# Interchange symmetry for states with identical particles

I was reading this web page about interchange symmetry for states with identical particles here:

http://quantummechanics.ucsd.edu/ph130a/130_notes/node317.html

The article states that the highest total angular momentum state will always be symmetric under interchange and the next highest state is antisymmetric.

So my questions is:

Why does the symmetry of the angular momentum wave function alternate? How to prove it?

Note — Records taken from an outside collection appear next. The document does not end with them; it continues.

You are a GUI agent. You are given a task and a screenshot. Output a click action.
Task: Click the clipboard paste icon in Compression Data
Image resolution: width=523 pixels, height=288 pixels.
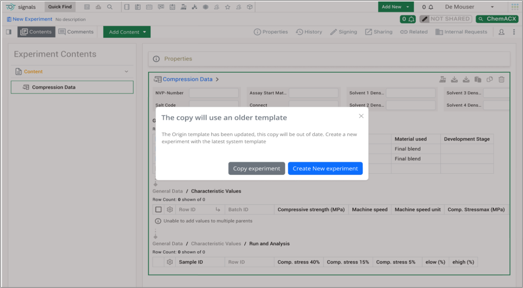tap(478, 79)
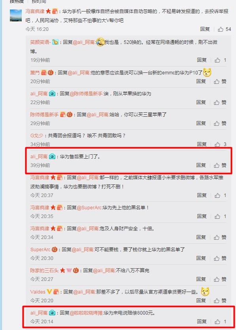Reply to 陈师傅是新手's comment

coord(201,123)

• Relevant things to google or otherwise investigate: Permutation group, young tableaux, representation theory and young tableaux, young tableaux and angular momentum. You might find the following useful: hep.caltech.edu/~fcp/math/groupTheory/young.pdf – joshphysics Jun 10 '14 at 6:53

Let there be two identical particles with angular momentum operators $$J_1, J_2$$ having the value $$j$$.
A state in the joined angular momentum basis will be $$|J, m\rangle$$
A state in the separated angular momentum basis will be $$|m1, m2\rangle$$
We shall observe the state with the highest azimuthal component $$m = j + j = 2j$$
$$|J=2j,m=2j\rangle = |m_1=j,m_2=j\rangle$$
It is easy to see that the state is symmetrical under interchange. The $$J_-$$ operator is commuting with the permutation operator, hence every $$|J=2j,m\rangle$$ state is also symmetrical under interchange.
Next, we know that $$|J=2j-1,m=2j-1\rangle = const * (|m_1=j,m_2=j-1\rangle - |m_1=j-1,m_2=j\rangle)$$ We can see that this next state with lower total angular is anti-symmetrical, and because of the previous statement every $$|2j-1,m\rangle$$ state is also symmetrical under interchange.
We can repeat this process down to the desired value of $$J$$